Neurotransmitters are secreted rapidly after stimulation because synaptic vesicles wait at the presynapse with their membrane fusion machinery already part-assembled, say Walter et al.
Synaptic vesicles dock at the plasma membrane and become “primed” for quick release in response to increased calcium levels. The release stage is controlled by SNARE proteins in both the vesicle and presynaptic membranes, which assemble into a complex that promotes membrane fusion. Whether the vesicle SNARE synaptobrevin only binds its target membrane partners at the fusion step or whether it binds earlier during vesicle priming is unclear.

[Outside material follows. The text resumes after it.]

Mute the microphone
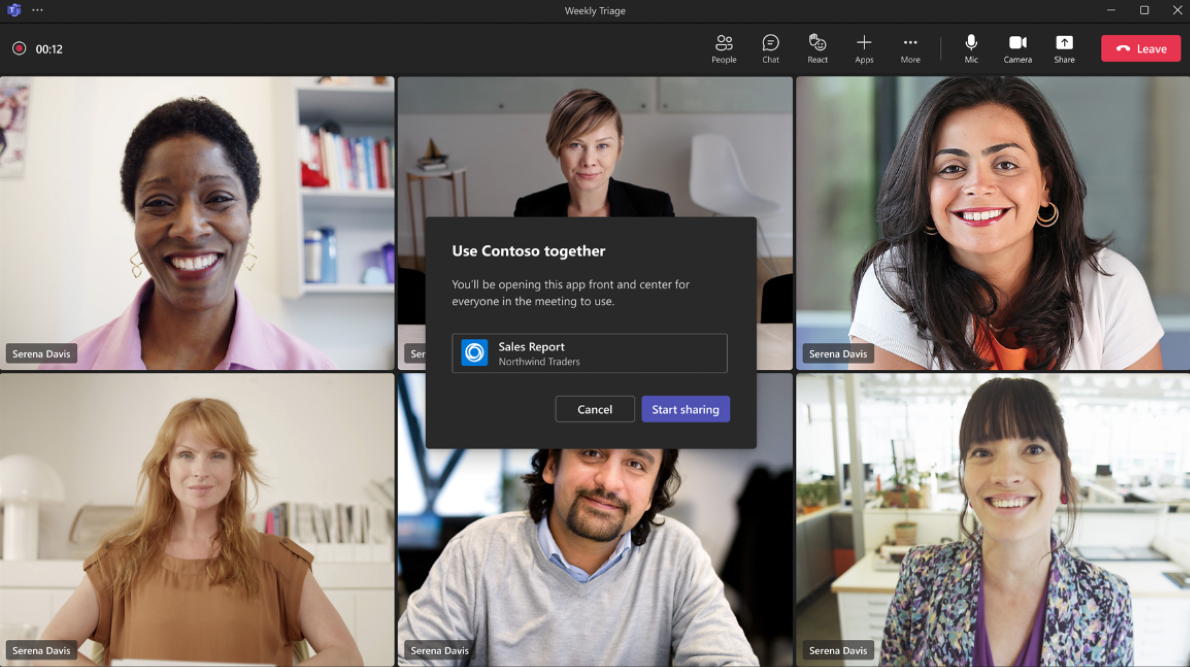pos(971,48)
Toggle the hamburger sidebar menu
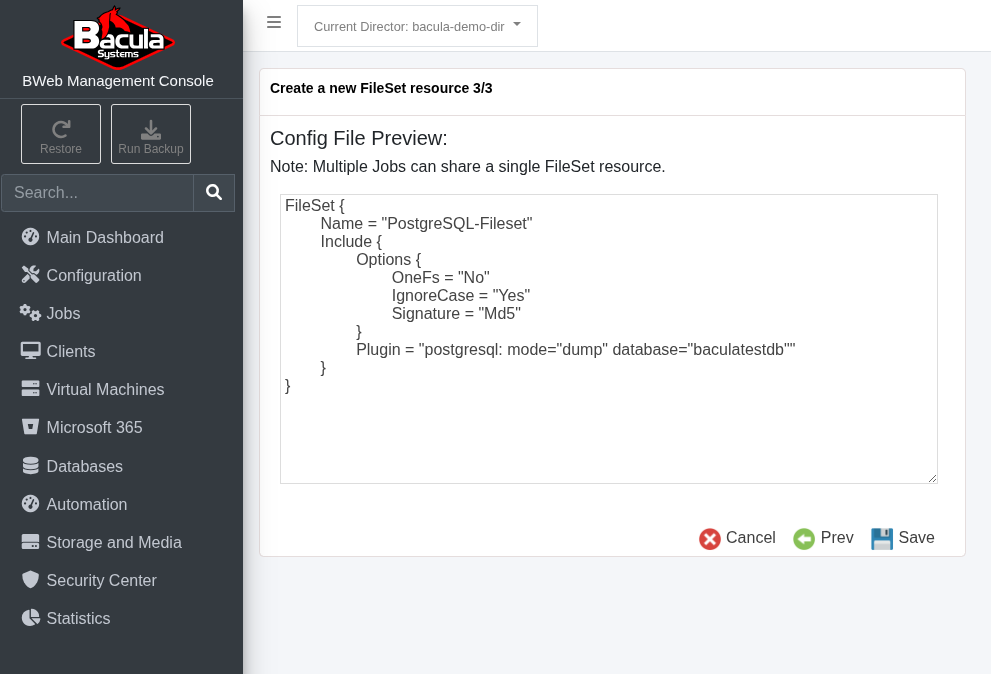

Walter et al. mutated synaptobrevin's SNARE-interaction domain and measured the protein's ability to support vesicle priming and fusion in neuroendocrine cells. Mutations at the N-terminal end that destabilized synaptobrevin's interaction with its SNARE partners lowered the number of primed vesicles. But the vesicles that remained were still secreted as quickly as they were in cells expressing wild-type synaptobrevin. In contrast, mutations in the C-terminal end of synaptobrevin's binding motif slowed the speed with which vesicles were released.
The researchers think that the interaction domains of synaptobrevin and the other SNARE proteins come together at their N termini to prime vesicles for release and pause in this intermediate state before calcium causes them to zip their C termini into a fully assembled SNARE complex driving membrane fusion. Once they are primed, synaptic vesicles might be committed to release, so senior author Jakob Sørensen now wants to investigate how the priming step is regulated.